Vous êtes au bon endroit. 

Quelles sont les situations que vous pouvez rencontrer dans le droit routier ?

Voici les situations sur lesquelles Actoowin peut vous accompagner.

Situation 1 : Invalidation du permis de conduire pour solde de points nul

 

Il s’agit du retrait définitif de permis. Le conducteur se retrouve à zéro point et perd ainsi le droit de conduire tout véhicule nécessitant un permis.

 

Vous recevez, du ministère de l’intérieur, une lettre qui vous informe de l’invalidation du permis de conduire et

 

Vous avez la possibilité de saisir le juge, le tribunal administratif, pour demander que l’invalidation de votre permis soit annulée.

 

Dans le cas d’une situation d’urgence particulière, si par exemple votre véhicule est votre outil de travail, vous pouvez demander une date d’audience en urgence.

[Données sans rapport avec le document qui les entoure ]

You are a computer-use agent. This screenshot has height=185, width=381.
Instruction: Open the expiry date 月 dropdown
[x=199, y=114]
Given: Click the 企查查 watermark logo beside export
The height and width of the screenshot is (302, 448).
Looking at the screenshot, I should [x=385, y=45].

Vous demandez à avoir accès au juge de manière très rapide pour qu’il puisse statuer sur votre cas.

 

Situation 2 : La suspension du permis de conduire

 

Il s’agit d’un retrait de permis provisoire qui peut être immédiat suite à divers types d’infractions routières :

 

  • Alcool au volant
  • Stupéfiant au volant
  • Grand excès de vitesse (40 km/h au dessus de la limitation)

 

Le retrait peut être pour motif médical suite à la décision d’une justice.

 

Vous vous faites arrêter au bord de la route et vous apprenez que votre permis est retenu puis suspendu par le préfet.

 

Que faire pour agir vite?

 

Plusieurs possibilités s’offrent à vous

 

  • Saisir le tribunal administratif pour demander une date d’audience en urgence pour qu’il puisse examiner votre situation et les conséquences de la suspension de permis sur, par exemple, votre travail.
  • Lorsque vous êtes entendu / auditionné par le gendarme ou le policier qui vous arrête, vous n’êtes pas obligé de subir la situation. Vous pouvez demander à ce moment à ce que votre cas soit examiné en urgence par le juge pénal. La décision du juge se substitue à celle du préfet.

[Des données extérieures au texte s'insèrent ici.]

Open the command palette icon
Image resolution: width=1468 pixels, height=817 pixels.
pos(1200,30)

Situation 3 : Obligation de dénoncer le conducteur du véhicule lorsque l’automobile est enregistré au nom d’une personne morale (une société)

L’employeur doit révéler l’identité du salarié ayant commis certaines infractions routières avec un véhicule de société.

 

Cas 1 :

Vous recevez, en temps que représentant légal, une première amende (Par exemple excès de vitesse). Vous payez et vous recevez une deuxième contravention pour ne pas avoir dénoncé le véritable conducteur.

 

Cas 2 :

Une personne qui a une société unipersonnelle avec une voiture  immatriculée à son nom dont il est l’unique conducteur. L’avis de contravention induit cette personne en erreur. La personne paie pensant que la procédure s’arrête là. Il reçoit une deuxième amende très importante. (Montant de l’amende forfaitaire quintuplé, 675 euros d’amende pour le taux de base)

 

Il faut contester systématiquement ces amendes car la loi est mal conçue, la loi est contestable et que personne n’y comprends rien y compris les officiers du ministère public, y compris les juridictions. Les lois étant mal faites, les contraventions sont mal libéllées.

On ne sait pas en réalité quel est véritable montant de l’amende, nulle part il est indiqué que l’amende doit être quintuplée.